(PARTS OF THE EXERCISE)
**1.** Return, word for word, the stretch of the piece on King Charles's tastes from "The King favours double-breasted" through "Bond Street too).".
**2.** Carry the piece on King Charles's tastes further, starting after its final line.

[Opening SELECTED EXCERPT section]

Bollinger supplied the wine for Charles’ wedding to Lady Diana Spencer; the Bollinger Bar in the Burlington Arcade is just the place to explore the Champagne house’s cuvées and raise a glass of bubbly to toast the King and Queen Consort. Prefer something stronger? Laphroaig, Charles’ favourite Islay distillery, has been bottling whisky for the King since the Nineties; Hedonism Wines in Mayfair has a bottle of Laphroaig Highgrove 1991 for £675.

But while it might be assumed that a hip flask of Highgrove whisky would be what the King packs when he’s on the go, Charles apparently never travels without the ingredients for a Martini, transported in a special case by his protection officer to prevent the drink being spiked. The King favours a wet Martini of 50:50 gin and vermouth; organic Juniper Green holds a royal warrant, though a bottle of Buckingham Palace Gin, launched by his mother in 2020 and made with botanicals grown in the gardens of Buck House, might be rather easier for Charles to get hold of.

Kingly clobber

Fashion king: Charles with Stella McCartney (AP)

Like his mother, King Charles has emerged as a surprising style icon by never following trends — either that, or he is proof of the old adage that if you wait long enough, everything comes back into fashion eventually. As Charles told London Men’s Fashion Week at St James’s Palace in 2012: “I have lurched from being the best-dressed man to being the worst-dressed man. Meanwhile I have gone on, like a stopped clock, and my time comes around every 25 years.”

The King favours double-breasted suits come from Savile Row (Gieves & Hawkes and Ede & Ravenscroft are favourites), shoes from Jermyn Street (Tricker’s, Crockett & Jones, John Lobb) — and if you believe the rumours, tied with laces steamed by his valet. His shirts are also from Jermyn Street, being handmade by Turnbull & Asser, while cashmere is woven by Johnstons of Elgin (handy for Balmoral, but on Bond Street too).

None of this comes cheap, of course, but given that Charles has been wearing the same Anderson & Sheppard overcoat since 1986, they have proven to be investment pieces.

To ensure he smells as good as he looks, the King might opt for a spray of Highgrove Bouquet (£155) from Penhaligon’s. The royal warrant holder’s new fragrance is inspired by summers in the gardens of Highgrove House, though the King’s signature fragrance is actually believed to be Creed’s Green Irish Tweed (from £185).

The great outdoors

The Queen presents Prince Charles with the runners-up prize at the Silver Jubilee Cup match at Guards Polo Club in 1988 (PA Archive)

[Closing SELECTED EXCERPT section]
[Opening SUPPLIED RECORDS section]

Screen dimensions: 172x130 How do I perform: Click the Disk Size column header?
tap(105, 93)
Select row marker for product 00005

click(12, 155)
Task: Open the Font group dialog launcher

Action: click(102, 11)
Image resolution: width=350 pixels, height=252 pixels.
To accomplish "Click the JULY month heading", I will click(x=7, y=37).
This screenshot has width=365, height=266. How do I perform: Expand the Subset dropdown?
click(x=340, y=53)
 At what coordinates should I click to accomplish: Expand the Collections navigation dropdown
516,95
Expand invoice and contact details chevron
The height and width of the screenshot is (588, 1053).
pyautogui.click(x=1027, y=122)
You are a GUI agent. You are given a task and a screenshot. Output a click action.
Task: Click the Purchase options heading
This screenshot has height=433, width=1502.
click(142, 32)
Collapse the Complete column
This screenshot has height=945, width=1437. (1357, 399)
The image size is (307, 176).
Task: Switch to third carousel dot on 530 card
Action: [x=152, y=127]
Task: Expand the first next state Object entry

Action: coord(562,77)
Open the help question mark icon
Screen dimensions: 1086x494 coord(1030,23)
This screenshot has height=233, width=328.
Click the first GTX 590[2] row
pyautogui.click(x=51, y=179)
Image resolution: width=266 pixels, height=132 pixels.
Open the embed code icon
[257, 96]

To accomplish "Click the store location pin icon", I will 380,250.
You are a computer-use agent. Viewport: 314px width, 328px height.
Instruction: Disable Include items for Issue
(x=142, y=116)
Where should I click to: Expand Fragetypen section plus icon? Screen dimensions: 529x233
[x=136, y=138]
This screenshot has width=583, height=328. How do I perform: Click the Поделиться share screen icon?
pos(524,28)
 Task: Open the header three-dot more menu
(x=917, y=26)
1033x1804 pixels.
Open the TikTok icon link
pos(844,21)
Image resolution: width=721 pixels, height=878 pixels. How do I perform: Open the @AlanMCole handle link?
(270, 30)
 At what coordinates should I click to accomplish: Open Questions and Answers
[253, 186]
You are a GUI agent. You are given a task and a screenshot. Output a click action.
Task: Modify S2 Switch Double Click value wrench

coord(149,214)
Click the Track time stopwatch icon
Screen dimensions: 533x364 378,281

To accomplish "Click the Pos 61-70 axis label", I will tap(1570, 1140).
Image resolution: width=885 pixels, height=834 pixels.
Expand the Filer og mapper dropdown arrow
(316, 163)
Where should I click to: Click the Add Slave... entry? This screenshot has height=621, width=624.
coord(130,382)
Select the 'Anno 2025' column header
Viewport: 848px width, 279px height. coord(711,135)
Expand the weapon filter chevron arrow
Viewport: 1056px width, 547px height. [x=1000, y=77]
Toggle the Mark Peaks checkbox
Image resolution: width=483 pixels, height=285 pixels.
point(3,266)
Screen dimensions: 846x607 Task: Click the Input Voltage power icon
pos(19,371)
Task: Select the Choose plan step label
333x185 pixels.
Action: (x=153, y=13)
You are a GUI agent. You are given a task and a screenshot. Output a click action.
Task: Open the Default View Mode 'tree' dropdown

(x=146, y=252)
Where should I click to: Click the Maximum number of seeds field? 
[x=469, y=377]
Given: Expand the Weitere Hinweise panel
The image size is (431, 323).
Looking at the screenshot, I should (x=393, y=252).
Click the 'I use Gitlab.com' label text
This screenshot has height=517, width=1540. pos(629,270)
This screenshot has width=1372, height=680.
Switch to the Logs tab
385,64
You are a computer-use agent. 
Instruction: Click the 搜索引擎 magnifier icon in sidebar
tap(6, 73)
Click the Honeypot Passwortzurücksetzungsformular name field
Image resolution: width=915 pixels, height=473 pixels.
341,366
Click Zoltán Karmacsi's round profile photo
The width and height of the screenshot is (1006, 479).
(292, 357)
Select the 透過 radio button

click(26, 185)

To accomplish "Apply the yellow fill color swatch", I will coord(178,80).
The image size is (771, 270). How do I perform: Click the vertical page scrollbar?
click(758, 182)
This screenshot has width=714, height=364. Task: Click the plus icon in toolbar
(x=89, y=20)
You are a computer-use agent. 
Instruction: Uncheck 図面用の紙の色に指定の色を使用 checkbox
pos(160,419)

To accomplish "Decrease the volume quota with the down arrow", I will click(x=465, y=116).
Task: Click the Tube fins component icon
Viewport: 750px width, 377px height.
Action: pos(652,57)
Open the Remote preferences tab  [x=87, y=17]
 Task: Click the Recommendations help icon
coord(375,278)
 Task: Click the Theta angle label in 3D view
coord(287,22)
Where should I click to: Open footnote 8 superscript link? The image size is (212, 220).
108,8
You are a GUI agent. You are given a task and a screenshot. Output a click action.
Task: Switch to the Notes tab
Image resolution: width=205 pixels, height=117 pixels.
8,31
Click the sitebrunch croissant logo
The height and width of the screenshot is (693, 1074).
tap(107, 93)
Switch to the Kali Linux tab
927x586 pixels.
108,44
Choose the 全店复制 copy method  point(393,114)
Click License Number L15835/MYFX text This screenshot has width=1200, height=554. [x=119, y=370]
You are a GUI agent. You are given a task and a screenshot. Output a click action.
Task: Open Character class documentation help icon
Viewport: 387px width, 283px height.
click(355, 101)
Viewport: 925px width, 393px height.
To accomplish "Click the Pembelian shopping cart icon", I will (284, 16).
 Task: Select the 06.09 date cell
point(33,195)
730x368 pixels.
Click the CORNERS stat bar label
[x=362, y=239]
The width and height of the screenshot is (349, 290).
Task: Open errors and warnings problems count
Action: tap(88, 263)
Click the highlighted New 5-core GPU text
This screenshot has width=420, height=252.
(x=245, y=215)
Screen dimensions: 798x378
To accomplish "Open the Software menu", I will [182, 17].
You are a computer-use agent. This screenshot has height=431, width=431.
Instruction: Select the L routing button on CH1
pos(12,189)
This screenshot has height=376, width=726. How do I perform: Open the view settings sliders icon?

[Closing SUPPLIED RECORDS section]

(ANSWERS BY ITEM NUMBER)
**1.**
The King favours double-breasted suits come from Savile Row (Gieves & Hawkes and Ede & Ravenscroft are favourites), shoes from Jermyn Street (Tricker’s, Crockett & Jones, John Lobb) — and if you believe the rumours, tied with laces steamed by his valet. His shirts are also from Jermyn Street, being handmade by Turnbull & Asser, while cashmere is woven by Johnstons of Elgin (handy for Balmoral, but on Bond Street too).

**2.**
King Charles has transformed the once-overgrown gardens at Highgrove into an organic showcase of rare trees and flowers that attract 30,000 visitors a year (as well as the birds and wildlife that have made it their home). The gardens at Buckingham Palace are open to the public in summer but, all year, the green-fingered King is the patron of the Garden Museum in Lambeth, the world’s first museum dedicated to garden history which has a rather lovely café to boot.

The museum was opened in 1977; Chelsea Physic Garden, of which the King is also a patron, is rather older, having been founded in 1673. Today its purpose is to promote the value of plants to humankind and, if nothing else, a meander along its gravelled paths or a seat on a shady bench should convince anyone of Charles’s belief in the importance of spending time in nature.

Famously the King is just as happy looking at landscapes as he is transforming them and is rumoured to take his own paintings of the Scottish Highlands to decorate his room when he travels. Winsor & Newton, sold in Cass Art’s six London shops, supplies him with his artist’s materials should you wish to try your hand at a watercolour.

Shooting, one of the King’s other favoured outdoor pursuits, is harder to attempt outdoors in London, but if a country-house weekend invitation comes your way, Holland and Holland and James Purdey both have warrants to supply Charles with guns. And while his polo-playing days may be long behind him, Guards Polo Club, Windsor Great Park was the site of some of Charles’ greatest triumphs on horseback, a fact commemorated by the annual Duke of Cornwall Trophy held in August. Who knows? You might just meet your very own prince.